### TASK OBJECTIVE
Give again, word for word, every line below from the one that has "DuroStar (110, 1731)" through the one that has "JKSSB Junior Pharmacist", both included, and no others.

── RECORDS

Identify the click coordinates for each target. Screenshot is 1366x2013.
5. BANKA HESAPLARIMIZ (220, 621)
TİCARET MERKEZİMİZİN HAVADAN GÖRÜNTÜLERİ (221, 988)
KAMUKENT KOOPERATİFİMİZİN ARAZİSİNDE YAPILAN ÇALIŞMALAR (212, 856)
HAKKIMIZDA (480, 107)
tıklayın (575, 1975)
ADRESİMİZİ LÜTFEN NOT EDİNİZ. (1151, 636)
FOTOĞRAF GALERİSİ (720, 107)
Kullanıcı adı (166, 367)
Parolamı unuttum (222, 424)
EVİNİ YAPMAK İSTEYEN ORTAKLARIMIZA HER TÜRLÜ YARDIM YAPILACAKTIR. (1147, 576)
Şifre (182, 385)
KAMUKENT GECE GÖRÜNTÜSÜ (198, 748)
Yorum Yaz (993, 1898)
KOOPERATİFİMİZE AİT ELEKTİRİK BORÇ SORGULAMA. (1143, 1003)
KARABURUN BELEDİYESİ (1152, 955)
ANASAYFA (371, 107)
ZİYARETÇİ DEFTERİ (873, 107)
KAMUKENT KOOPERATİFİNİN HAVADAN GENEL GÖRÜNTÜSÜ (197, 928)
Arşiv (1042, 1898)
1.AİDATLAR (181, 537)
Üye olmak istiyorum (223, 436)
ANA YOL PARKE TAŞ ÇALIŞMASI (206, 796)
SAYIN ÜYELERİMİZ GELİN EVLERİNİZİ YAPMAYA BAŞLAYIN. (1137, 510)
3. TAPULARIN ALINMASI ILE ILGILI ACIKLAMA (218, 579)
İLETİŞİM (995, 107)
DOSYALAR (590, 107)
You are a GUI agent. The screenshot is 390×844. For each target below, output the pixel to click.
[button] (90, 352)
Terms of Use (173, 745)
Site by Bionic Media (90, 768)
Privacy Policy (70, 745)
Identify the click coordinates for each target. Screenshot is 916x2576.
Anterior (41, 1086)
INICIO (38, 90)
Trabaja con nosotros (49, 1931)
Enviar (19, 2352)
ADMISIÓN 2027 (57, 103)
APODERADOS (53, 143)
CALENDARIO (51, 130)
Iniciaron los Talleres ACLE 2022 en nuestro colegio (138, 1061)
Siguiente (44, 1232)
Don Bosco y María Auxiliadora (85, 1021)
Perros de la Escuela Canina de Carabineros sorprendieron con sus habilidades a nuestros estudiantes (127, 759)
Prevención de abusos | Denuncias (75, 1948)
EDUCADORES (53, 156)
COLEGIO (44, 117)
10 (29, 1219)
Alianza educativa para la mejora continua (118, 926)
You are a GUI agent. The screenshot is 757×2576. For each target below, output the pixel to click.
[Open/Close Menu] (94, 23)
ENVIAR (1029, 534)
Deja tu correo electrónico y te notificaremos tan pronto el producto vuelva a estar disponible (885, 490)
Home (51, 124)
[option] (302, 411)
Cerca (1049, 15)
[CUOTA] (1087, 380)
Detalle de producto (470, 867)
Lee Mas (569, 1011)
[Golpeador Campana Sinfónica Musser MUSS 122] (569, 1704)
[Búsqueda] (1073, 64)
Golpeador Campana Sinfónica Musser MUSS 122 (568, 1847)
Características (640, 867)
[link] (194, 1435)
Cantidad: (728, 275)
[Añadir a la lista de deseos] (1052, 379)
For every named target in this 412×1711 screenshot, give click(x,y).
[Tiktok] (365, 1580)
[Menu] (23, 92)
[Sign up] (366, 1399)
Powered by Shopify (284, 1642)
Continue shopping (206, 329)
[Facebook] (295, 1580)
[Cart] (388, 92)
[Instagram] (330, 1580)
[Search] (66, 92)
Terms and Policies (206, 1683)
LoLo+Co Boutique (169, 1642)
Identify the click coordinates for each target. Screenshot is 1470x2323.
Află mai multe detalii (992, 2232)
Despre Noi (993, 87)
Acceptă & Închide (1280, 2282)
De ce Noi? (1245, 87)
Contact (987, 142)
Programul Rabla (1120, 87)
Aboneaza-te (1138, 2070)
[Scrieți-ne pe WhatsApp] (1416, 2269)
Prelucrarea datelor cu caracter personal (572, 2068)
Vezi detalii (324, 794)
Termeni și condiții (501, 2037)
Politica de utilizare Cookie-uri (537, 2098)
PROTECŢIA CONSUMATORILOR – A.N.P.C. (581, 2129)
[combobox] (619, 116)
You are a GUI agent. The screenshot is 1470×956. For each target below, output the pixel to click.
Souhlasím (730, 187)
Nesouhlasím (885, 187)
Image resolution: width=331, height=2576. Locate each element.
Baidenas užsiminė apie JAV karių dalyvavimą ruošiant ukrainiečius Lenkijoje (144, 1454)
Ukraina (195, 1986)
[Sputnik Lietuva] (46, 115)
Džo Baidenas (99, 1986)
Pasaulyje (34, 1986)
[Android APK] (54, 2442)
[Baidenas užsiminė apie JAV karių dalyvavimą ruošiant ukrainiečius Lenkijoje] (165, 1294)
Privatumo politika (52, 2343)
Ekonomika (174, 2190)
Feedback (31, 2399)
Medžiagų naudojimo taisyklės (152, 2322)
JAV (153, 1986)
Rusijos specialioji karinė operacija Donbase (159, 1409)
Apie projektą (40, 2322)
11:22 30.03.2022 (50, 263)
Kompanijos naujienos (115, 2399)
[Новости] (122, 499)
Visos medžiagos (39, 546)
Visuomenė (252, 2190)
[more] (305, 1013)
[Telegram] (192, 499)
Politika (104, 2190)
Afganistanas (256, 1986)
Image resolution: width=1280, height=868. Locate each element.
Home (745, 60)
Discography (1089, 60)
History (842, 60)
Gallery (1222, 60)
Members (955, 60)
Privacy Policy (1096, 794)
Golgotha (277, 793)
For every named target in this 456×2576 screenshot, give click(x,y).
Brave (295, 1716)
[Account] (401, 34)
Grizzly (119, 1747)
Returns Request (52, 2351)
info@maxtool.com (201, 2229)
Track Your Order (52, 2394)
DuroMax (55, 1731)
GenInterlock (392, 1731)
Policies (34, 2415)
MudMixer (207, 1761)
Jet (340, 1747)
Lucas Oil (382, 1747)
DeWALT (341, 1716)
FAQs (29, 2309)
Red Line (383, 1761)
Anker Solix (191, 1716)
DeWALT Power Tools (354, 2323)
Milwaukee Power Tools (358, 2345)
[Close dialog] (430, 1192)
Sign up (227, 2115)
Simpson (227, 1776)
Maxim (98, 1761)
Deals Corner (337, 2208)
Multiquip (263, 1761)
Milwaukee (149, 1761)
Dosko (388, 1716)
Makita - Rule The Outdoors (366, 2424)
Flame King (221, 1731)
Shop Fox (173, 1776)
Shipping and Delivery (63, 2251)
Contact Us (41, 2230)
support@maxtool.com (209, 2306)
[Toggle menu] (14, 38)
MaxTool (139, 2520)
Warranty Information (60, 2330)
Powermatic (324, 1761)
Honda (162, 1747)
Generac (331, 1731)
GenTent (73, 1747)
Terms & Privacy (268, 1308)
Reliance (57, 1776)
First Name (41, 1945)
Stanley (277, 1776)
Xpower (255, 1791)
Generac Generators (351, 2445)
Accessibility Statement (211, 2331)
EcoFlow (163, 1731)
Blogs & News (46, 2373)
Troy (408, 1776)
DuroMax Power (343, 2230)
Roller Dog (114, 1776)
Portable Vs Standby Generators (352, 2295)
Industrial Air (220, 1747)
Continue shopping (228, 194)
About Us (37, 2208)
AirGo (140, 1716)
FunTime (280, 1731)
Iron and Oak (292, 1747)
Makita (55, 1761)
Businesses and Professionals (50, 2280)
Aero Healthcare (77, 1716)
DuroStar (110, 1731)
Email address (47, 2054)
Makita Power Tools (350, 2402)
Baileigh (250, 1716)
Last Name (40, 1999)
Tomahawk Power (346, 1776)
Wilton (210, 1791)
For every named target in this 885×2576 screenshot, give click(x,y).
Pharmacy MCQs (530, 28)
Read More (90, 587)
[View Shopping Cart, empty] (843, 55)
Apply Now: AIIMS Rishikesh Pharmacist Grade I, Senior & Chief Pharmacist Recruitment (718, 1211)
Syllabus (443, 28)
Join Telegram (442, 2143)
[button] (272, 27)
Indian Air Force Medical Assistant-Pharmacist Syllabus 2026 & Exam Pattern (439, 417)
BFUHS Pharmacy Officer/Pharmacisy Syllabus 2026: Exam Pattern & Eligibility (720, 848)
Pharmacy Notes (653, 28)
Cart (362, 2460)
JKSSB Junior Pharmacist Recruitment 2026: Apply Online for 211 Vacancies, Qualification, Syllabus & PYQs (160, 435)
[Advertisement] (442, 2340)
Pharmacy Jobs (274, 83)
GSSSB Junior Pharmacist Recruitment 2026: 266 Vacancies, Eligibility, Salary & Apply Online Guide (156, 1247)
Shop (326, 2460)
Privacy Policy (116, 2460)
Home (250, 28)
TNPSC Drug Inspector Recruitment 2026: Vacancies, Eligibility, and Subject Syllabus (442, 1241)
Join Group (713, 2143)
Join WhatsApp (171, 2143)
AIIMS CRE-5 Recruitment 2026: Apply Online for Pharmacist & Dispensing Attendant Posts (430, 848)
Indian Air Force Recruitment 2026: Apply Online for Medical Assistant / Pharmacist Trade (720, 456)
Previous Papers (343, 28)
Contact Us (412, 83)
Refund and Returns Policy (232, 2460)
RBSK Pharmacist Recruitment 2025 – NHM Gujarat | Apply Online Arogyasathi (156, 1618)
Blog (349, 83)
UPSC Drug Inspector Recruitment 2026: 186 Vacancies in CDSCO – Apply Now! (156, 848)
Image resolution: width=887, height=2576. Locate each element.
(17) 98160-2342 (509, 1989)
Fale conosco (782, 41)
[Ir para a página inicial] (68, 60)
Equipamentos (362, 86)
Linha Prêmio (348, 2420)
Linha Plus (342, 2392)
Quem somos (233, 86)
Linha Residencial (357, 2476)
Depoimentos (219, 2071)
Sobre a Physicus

────

### PROBLEM SOLUTION
DuroStar (110, 1731)
Email address (47, 2054)
Makita Power Tools (350, 2402)
Baileigh (250, 1716)
Last Name (40, 1999)
Tomahawk Power (346, 1776)
Wilton (210, 1791)
For every named target in this 885×2576 screenshot, give click(x,y).
Pharmacy MCQs (530, 28)
Read More (90, 587)
[View Shopping Cart, empty] (843, 55)
Apply Now: AIIMS Rishikesh Pharmacist Grade I, Senior & Chief Pharmacist Recruitment (718, 1211)
Syllabus (443, 28)
Join Telegram (442, 2143)
[button] (272, 27)
Indian Air Force Medical Assistant-Pharmacist Syllabus 2026 & Exam Pattern (439, 417)
BFUHS Pharmacy Officer/Pharmacisy Syllabus 2026: Exam Pattern & Eligibility (720, 848)
Pharmacy Notes (653, 28)
Cart (362, 2460)
JKSSB Junior Pharmacist Recruitment 2026: Apply Online for 211 Vacancies, Qualification, Syllabus & PYQs (160, 435)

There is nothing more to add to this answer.